• _СТРОКИ ДАННЫХ_
◆ ◆ ◆

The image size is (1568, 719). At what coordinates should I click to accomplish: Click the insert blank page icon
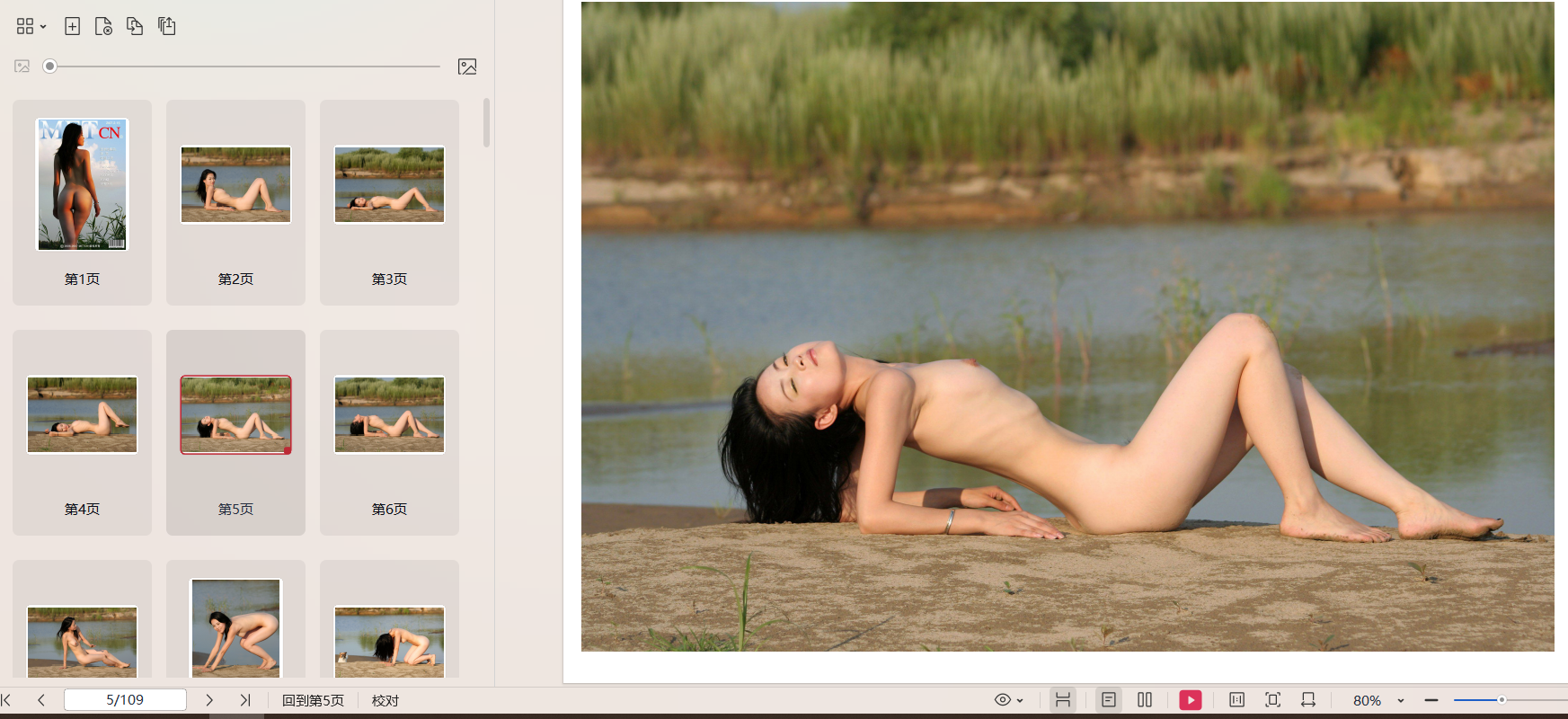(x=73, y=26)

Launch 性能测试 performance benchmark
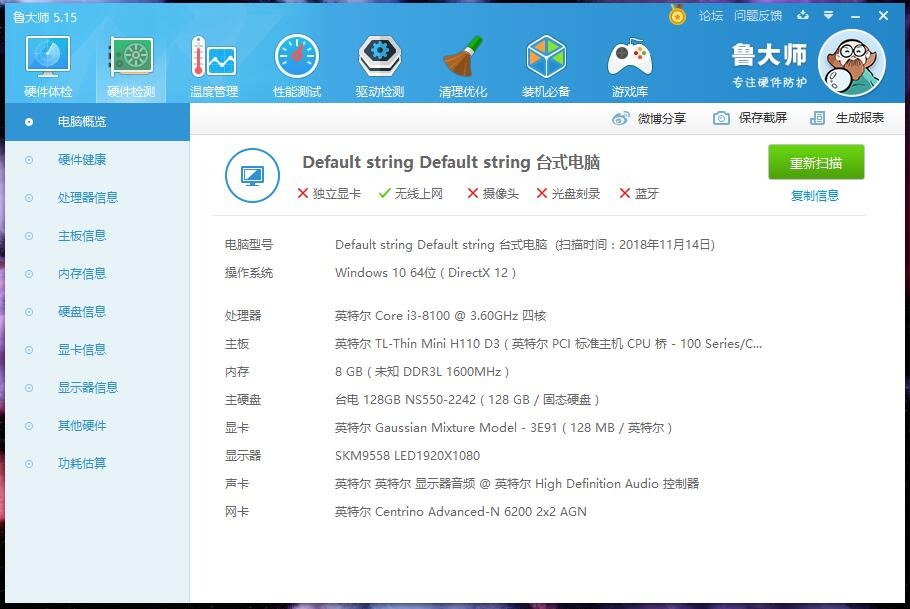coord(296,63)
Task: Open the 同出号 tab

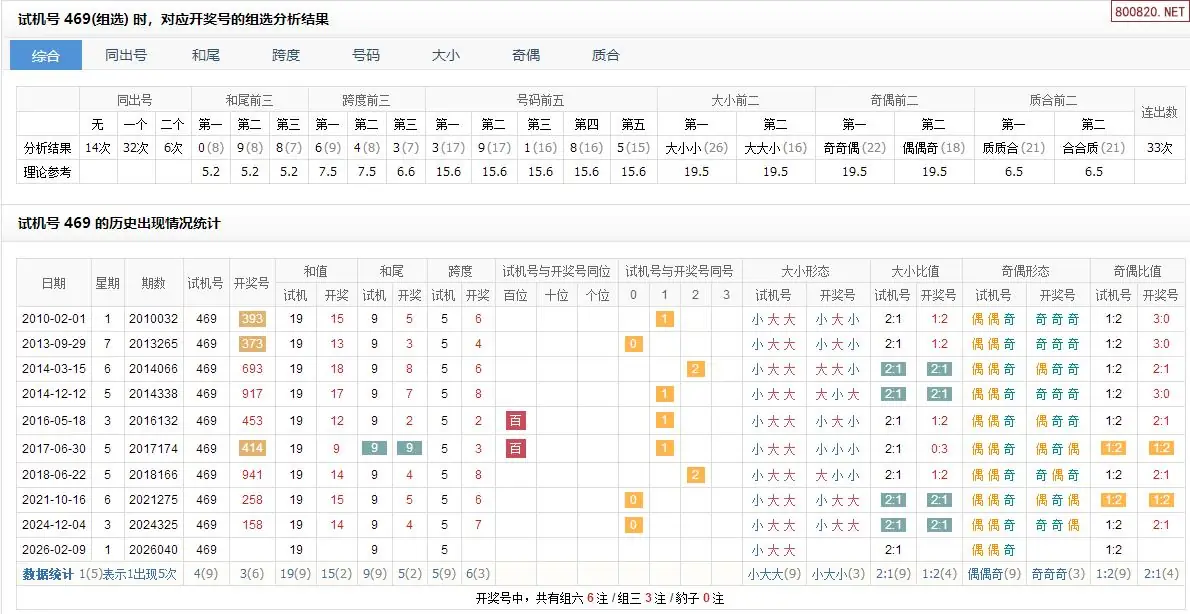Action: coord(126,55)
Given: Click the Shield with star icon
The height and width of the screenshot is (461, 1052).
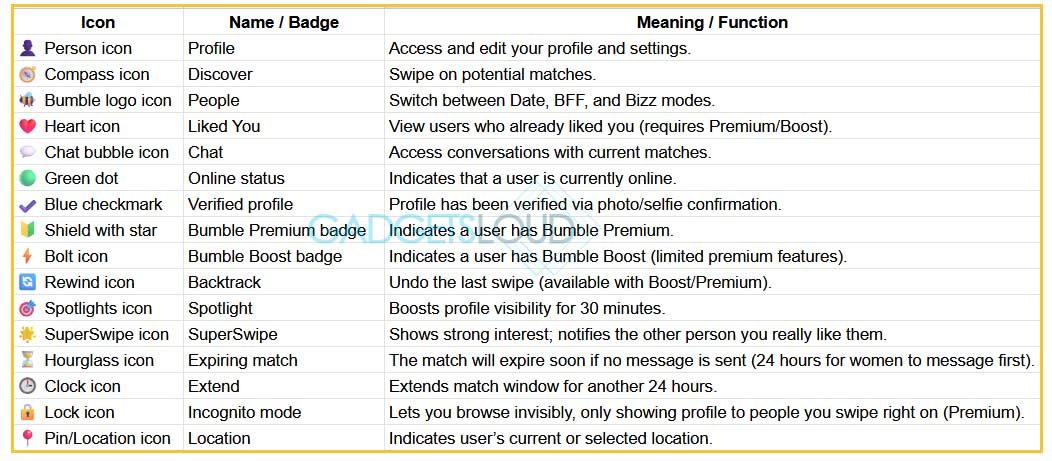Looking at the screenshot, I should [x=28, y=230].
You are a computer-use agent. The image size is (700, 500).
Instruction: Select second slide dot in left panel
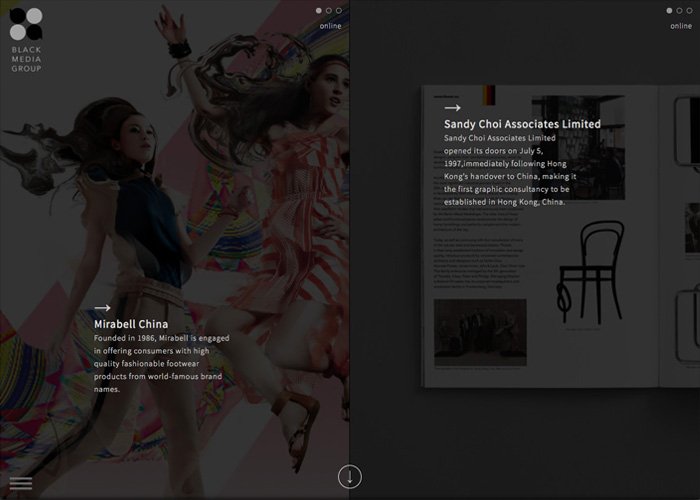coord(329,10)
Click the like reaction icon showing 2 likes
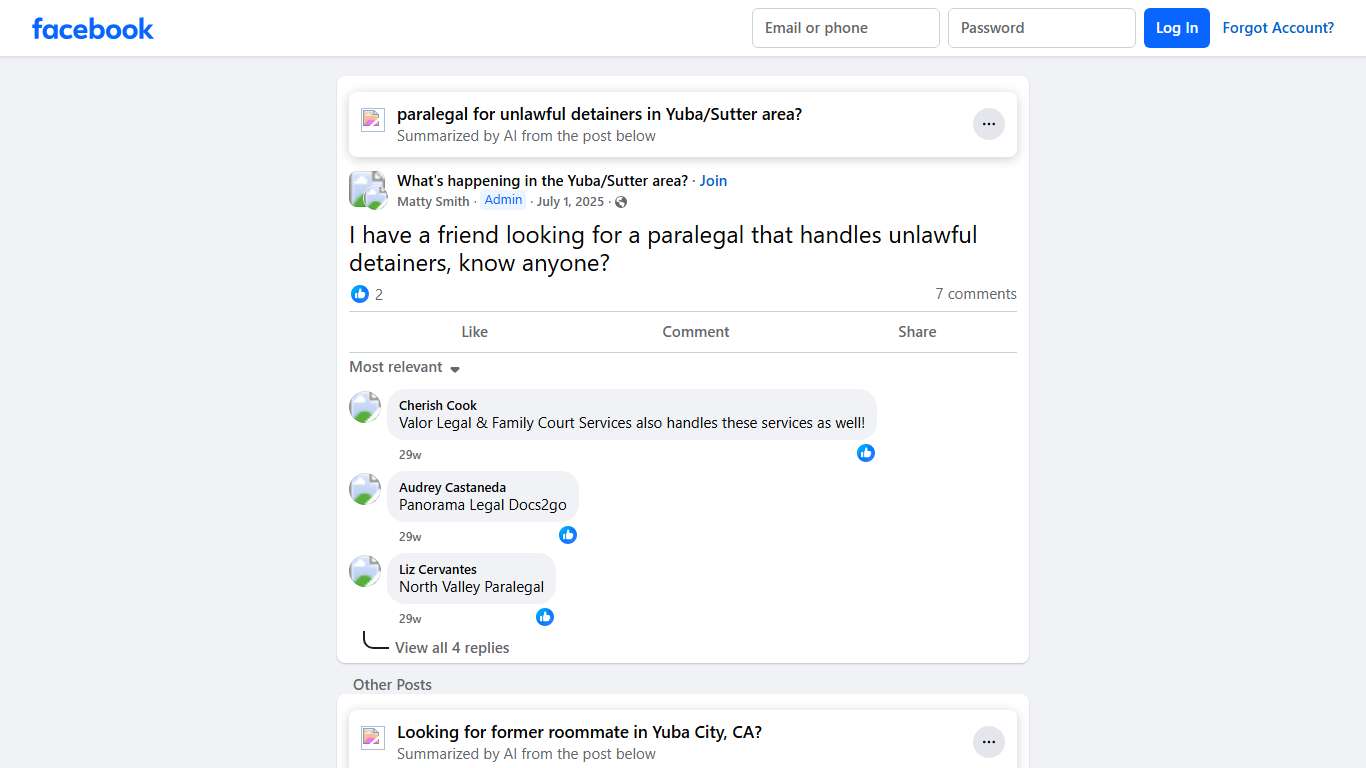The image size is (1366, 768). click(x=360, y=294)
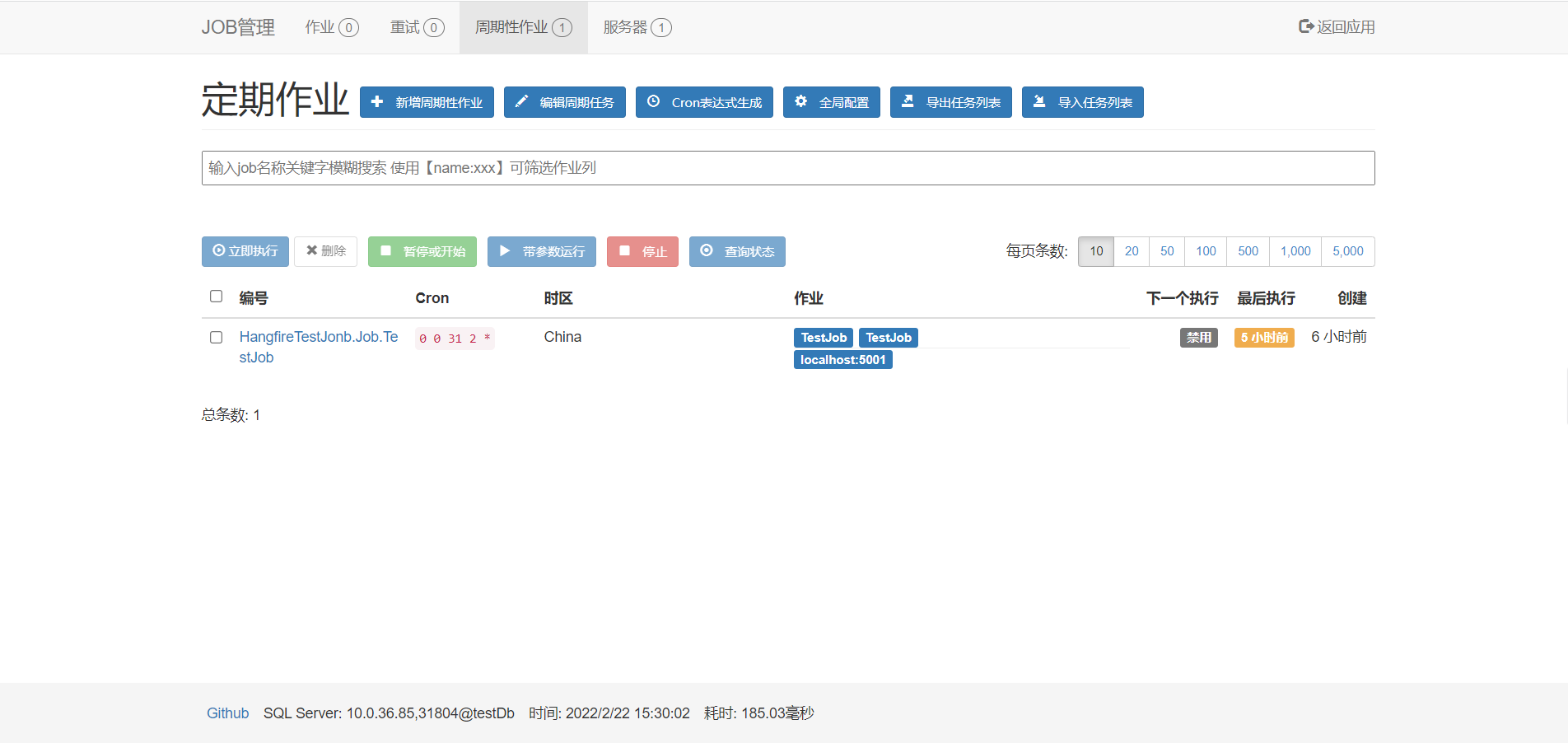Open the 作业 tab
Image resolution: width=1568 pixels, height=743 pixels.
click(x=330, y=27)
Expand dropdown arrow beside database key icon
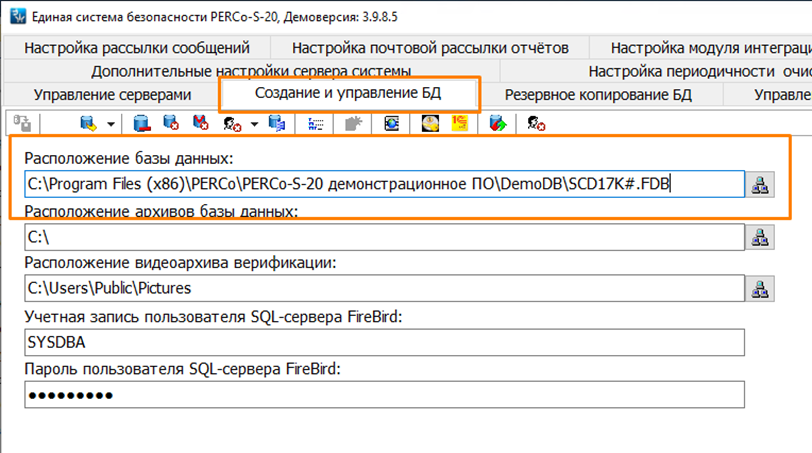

◆ ◆ ◆

• _ЧТО НУЖНО СДЕЛАТЬ_
Перепишите дословно все строки выше, от первой до последней, но изображения в ответ не включайте.

• _РЕШЕНИЕ ЗАДАЧИ_
The image size is (1568, 719). At what coordinates should I click to accomplish: Click the insert blank page icon
(x=73, y=26)

Launch 性能测试 performance benchmark
coord(296,63)
Task: Open the 同出号 tab

Action: coord(126,55)
Given: Click the Shield with star icon
The height and width of the screenshot is (461, 1052).
Looking at the screenshot, I should [x=28, y=230].
You are a computer-use agent. The image size is (700, 500).
Instruction: Select second slide dot in left panel
coord(329,10)
Click the like reaction icon showing 2 likes
The image size is (1366, 768). click(x=360, y=294)
Open the 作业 tab
Image resolution: width=1568 pixels, height=743 pixels.
click(x=330, y=27)
Expand dropdown arrow beside database key icon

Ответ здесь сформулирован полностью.